En dicho fallo se criticó que que existió «inactividad municipal» después de que el 27 de junio de 2006, la mujer llamase a la Guardia Urbana para que certificase los ruidos durante el horario nocturno. Del informe que hizo la Policía Local «no se verifica» si las máquinas paraban automáticamente su funcionamiento a las 21:00 horas hasta las 8:00 del día siguiente -tal y como afirmó el encargado del establecimiento-, aunque a las 21:33 no funcionaban.

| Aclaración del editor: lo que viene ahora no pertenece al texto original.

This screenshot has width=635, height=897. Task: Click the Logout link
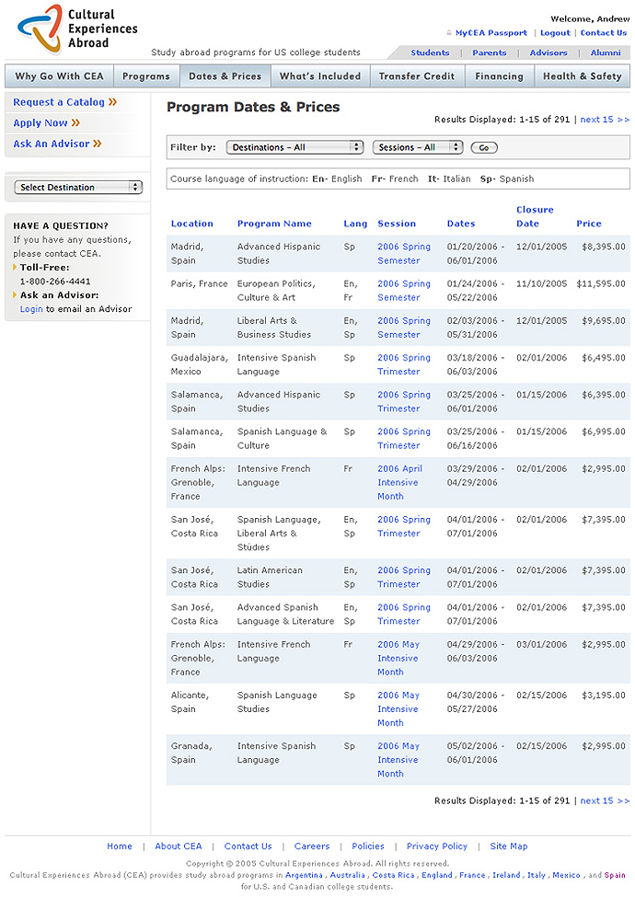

La sentencia también criticaba que el Ayuntamiento «permaneció inactivo habida cuenta que no llevó a cabo ninguna actividad de inspección, verificación y control en el local donde se lleva a cabo la actividad deportiva al objeto de identificar los focos emisores del ruido», con el fin de luego poder corregirlos. Afirmaba, también, que el Consistorio «no comprueba, a través de su personal técnico, si la única fuente emisora de los ruidos son las máquinas de la zona spa u otras por lo que, difícilmente, pueden adoptarse medidas de aislamiento» que «garanticen el descanso del vecindario».

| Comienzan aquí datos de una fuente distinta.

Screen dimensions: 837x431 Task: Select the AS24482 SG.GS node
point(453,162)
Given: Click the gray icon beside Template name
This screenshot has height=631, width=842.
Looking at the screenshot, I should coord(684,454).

La sentencia argumentaba que «tampoco consta» en el expediente administrativo que ante las reiteradas quejas de la comunidad de vecinos por el gimnasio -«cuyos niveles de inmisión sonora eran claramente superiores a los permitidos por la Ley de Protección de la Contaminxación Acústica» desde 2004- el Ayuntamiento de Lleida «haya ejercido sus potestados de caracter sancionador, las cuales son de carácter irrenunciable y obligatorio».

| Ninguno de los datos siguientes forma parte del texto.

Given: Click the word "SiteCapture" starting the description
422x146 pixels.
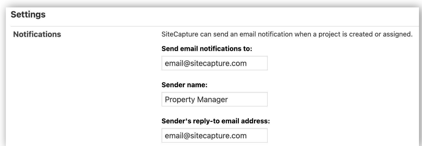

El Ayuntamiento, por su parte, que también se adhirió al recurso de apelación -aunque por motivos bien distintos-, aseguró que no era cierto que la única actuación llevada a cabo por su parte era la que realizó aquel día la Guardia Urbana, sino que «intentó en diversas ocasiones quedar con la demandante para efectuar mediciones de ruido sin que pudiera contarse con su colaboración»; y que el informe sonométrico que aportó la demandante el 8 de junio de 2006 «no seguía la metodología exigida por la ley, que requiere la presencia del técnico durante toda la medición para discriminar los ruidos ajenos». El TSJC recuerda la jurisprudencia del Tribunal Supremo, que se refiere a que el ruido «puede llegar a representar un factor psicopatógeno destacado en el seno de nuestra sociedad y una fuente de permanente perturbación de la calidad de vida de los ciudadanos».